Certes, le terme "1ères impressions" est un peu tirée par les cheveux pour un titre qui en est -déjà- à son second remake. D'ailleurs, le terme "remake" n'est pas approprié non plus puisqu'il s'agit davantage d'une simple conversion de la version PC Engine que d'autre chose.
Voilà donc deux mauvaises formulations en deux phrases, joli coup.


La qualité intrinsèque du jeu étant évidemment au dessus de tout soupçon, toutes les interrogations se portaient plutôt sur la fidélité de la conversion ainsi que sur les éventuels ajouts proposés par cette mouture DS, succédant quand même de
14 années à l'original.

Bon, l'objectif de ce blog étant justement d'être concis et de ne pas en raconter des tartines, je vais me permettre d'être clair : le jeu est à 99% une copie-carbone de la version NEC. Autant dire du bonheur en barre.
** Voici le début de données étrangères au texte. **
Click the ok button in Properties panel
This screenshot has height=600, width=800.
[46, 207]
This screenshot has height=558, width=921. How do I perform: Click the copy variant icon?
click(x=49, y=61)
Deux~trois infimes détails ont été altérés (remplacement du svastika lors de l'intro, quelques modifications de bruitages, ... bref du lourd), mais pour le reste c'est du tout bon, on retrouve l'intégralité du Super CD-ROM² culte dans cette minuscule cartouche DS. Les scènes animées, musiques et voix digitalisées sont en particulier parfaitement reproduites.
Comble du luxe, on bénéficie même d'un meilleur confort de jeu grâce à l'absence totale de loading et à l'utilisation du deuxième écran pour afficher au choix la feuille de personnages, la carte d'un village, la carte générale du monde, ou la carte de chaque région. Cette dernière ne mentionne que les villages et non les donjons ou repères de Tengus, mais c'est déjà largement suffisant.
L'emploi du stylet pour se déplacer ou pour combattre est de son côté une belle perte de temps, mais ça tout le monde le savait déjà.
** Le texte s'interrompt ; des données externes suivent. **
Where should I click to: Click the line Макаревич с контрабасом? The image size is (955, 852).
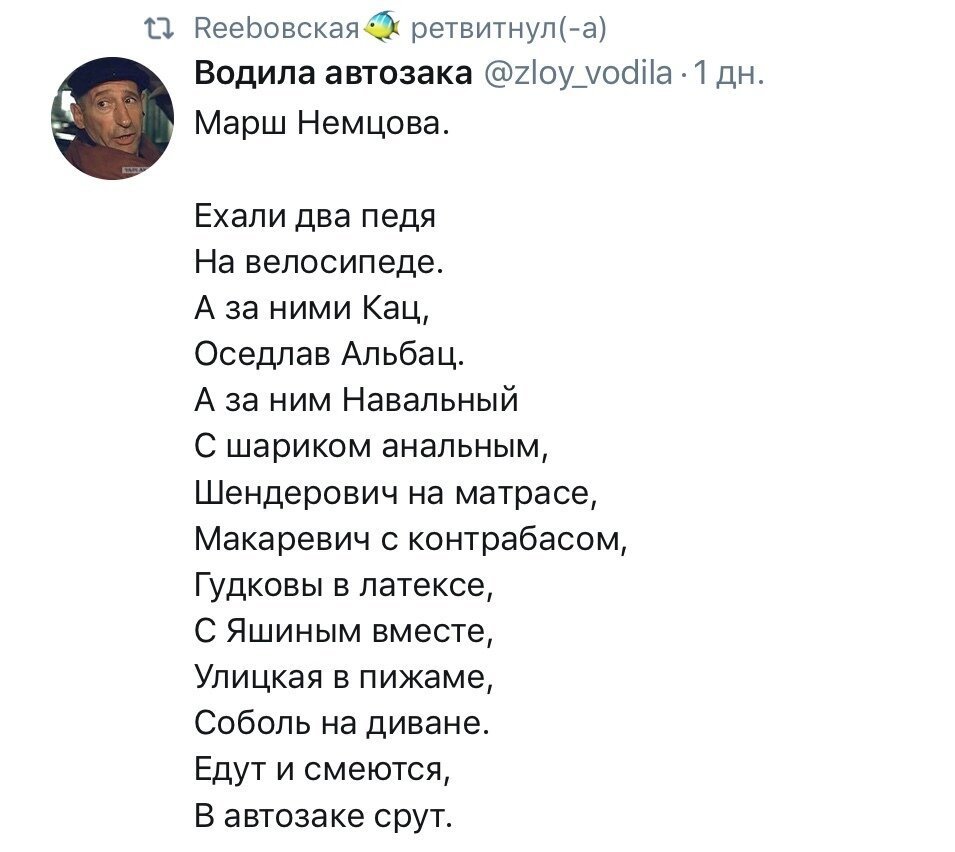[411, 539]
Il y aura toujours des grincheux pour crier à la flemmardise et ronchonner contre l'absence de ravalement de façade mais, de vous à moi, ceux qui ont touché à la version PS2/GC savent à quoi on a échappé.
En l'état, on a juste un jeu quasi-parfait dont le travail sur l'équilibre n'a que rarement été tutoyé depuis. Alors si en plus il est désormais praticable en train ou en sous-marin, le casque vissé sur les oreilles, excusez moi, mais difficile de faire la fine bouche.

En 1998, j'écrivais : "l'un des cinq meilleurs jeux de ces dix dernières années".
En 2006, je m'autorise le time-extend : l'un des cinq meilleurs jeux de ces quinze dernières années.

12 mars 2006

Monster Hunter 2 (PS2)

On commencera donc tranquillement ce kabublog par un rapide topo sur Monster Hunter 2, à prononcer "Dos" pour se donner un petit côté hispanique et ensoleillé.
Comme le titre de ce post ne l'indique plus, il ne s'agit là que d'un commentaire rapidos et sans prétention, après quelques petites parties. Autant dire rien du tout pour un titre tel que celui-ci, défriché à coups de centaines d'heures par certains accrocs.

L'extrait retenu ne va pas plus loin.